The Myth of the 5-Year Exit
The median exit takes longer than a decade
With the forthcoming acquisition of BeatBox by AB InBev for $700M, remember that company is 13 years old. 💥 📻
Starting a company and achieving an exit in five years is possible, just like it’s possible to win the lottery twice. 🎰
It’s an outlier, yet for many founders I speak with it’s an expectation. 1
The reality is longer and harder:
The median time for a $1B+ SaaS exit is 10 years.2 📈
Companies now stay private for an average of 13-14 years before an IPO.3 🏦
In the drinks space, it’s no different:
🍷 Massican ~14 years before Gallo acquired in 2023
🥤 Poppi ~10 yrs before PepsiCo acquired in 2025
🔋 Alani Nu ~7 yrs before Celsius Holdings acquired in 2025
🍵 Health-Ade Kombucha ~13 yrs before Generous Brands acquired in 2025
🥃 Germain-Robin ~35 years before Gallo acquired in 2017
All took many years to scale and exit. 🗓️
This is the norm.
Compounding growth works best over a long time horizon.

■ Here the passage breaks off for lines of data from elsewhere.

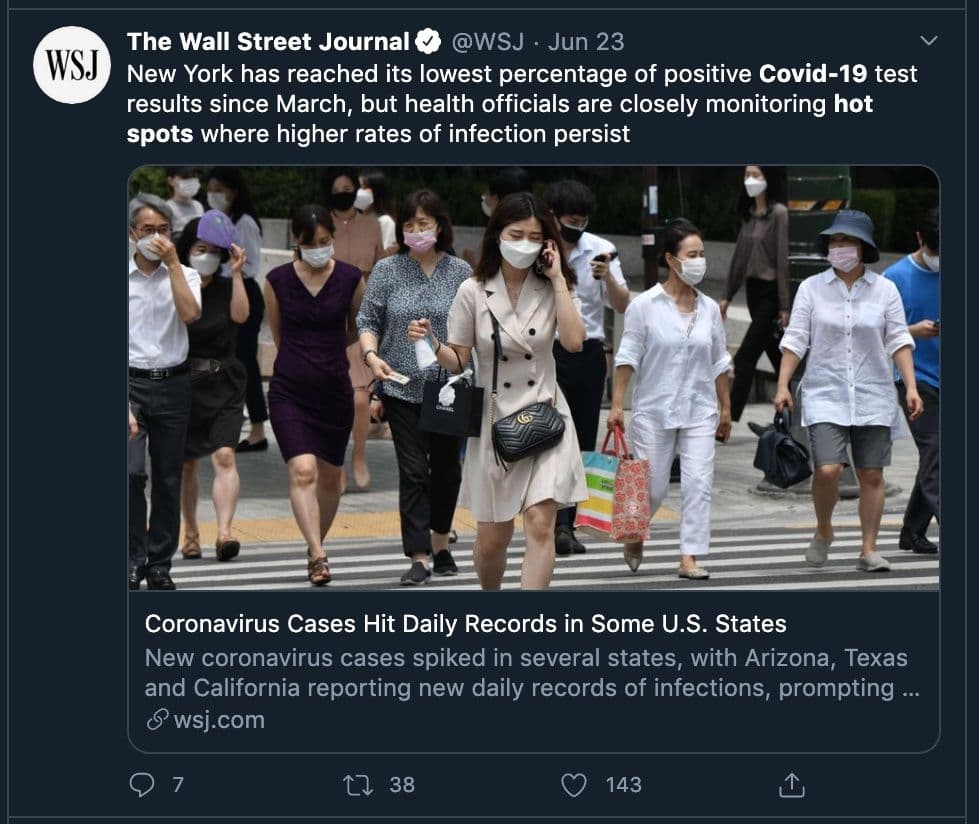Click the blue verified badge

[428, 42]
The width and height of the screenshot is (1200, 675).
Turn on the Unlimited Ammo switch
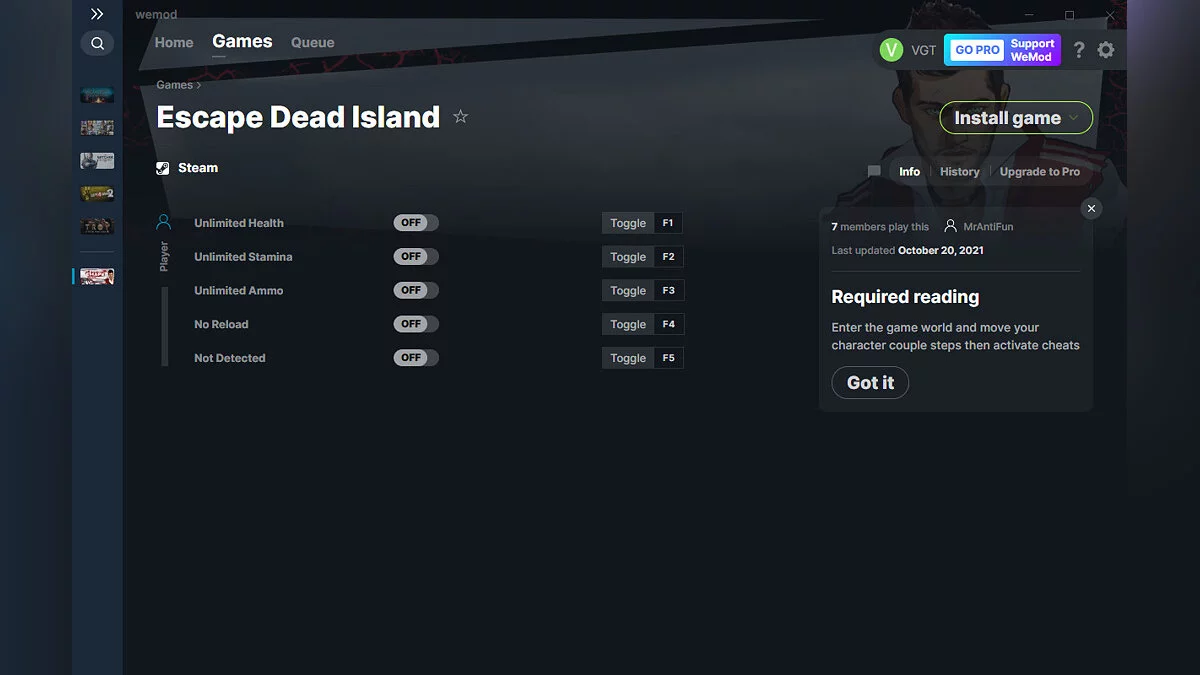tap(415, 290)
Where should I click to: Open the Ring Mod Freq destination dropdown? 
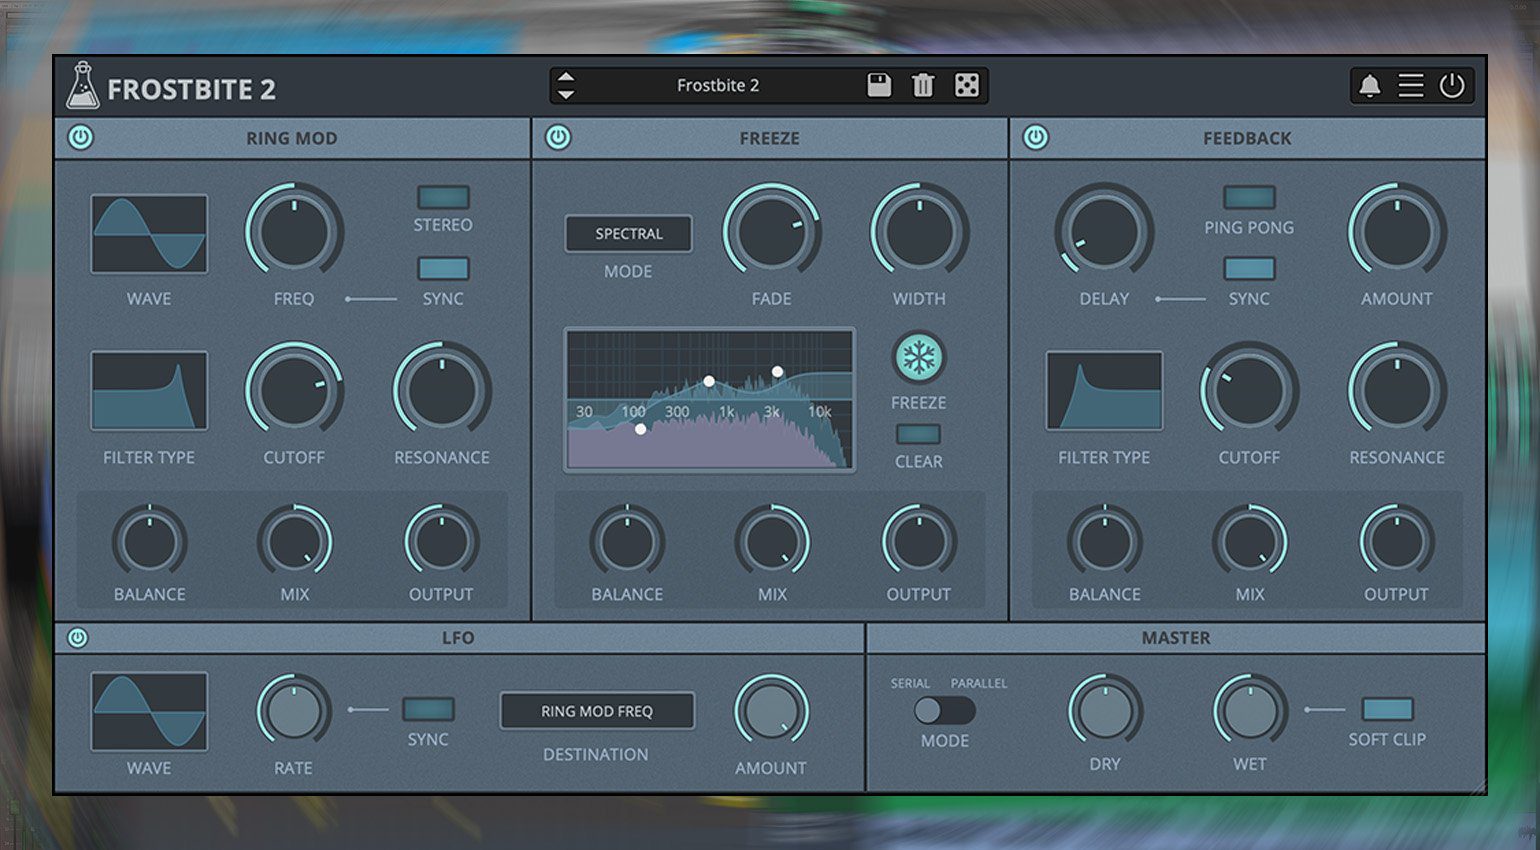tap(597, 711)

One must invest both their time and money with a decade(s)-long view. 🕰️
They’re anchored to outliers like Casamigos (~4 years from launch to acquisition) and Whiny Baby (~5 years from launch to acquisition).
“Startups are staying private longer thanks to alternative capital” by Robert Frank. Frank cites recent research from Renaissance Capital. Looking at a slightly different set of parameters, David George of Andreessen Horowitz lands at 14 years in his report, “Private Markets Are The New High-Growth Public Markets.” Is it not curious that both these gentlemen have two first names?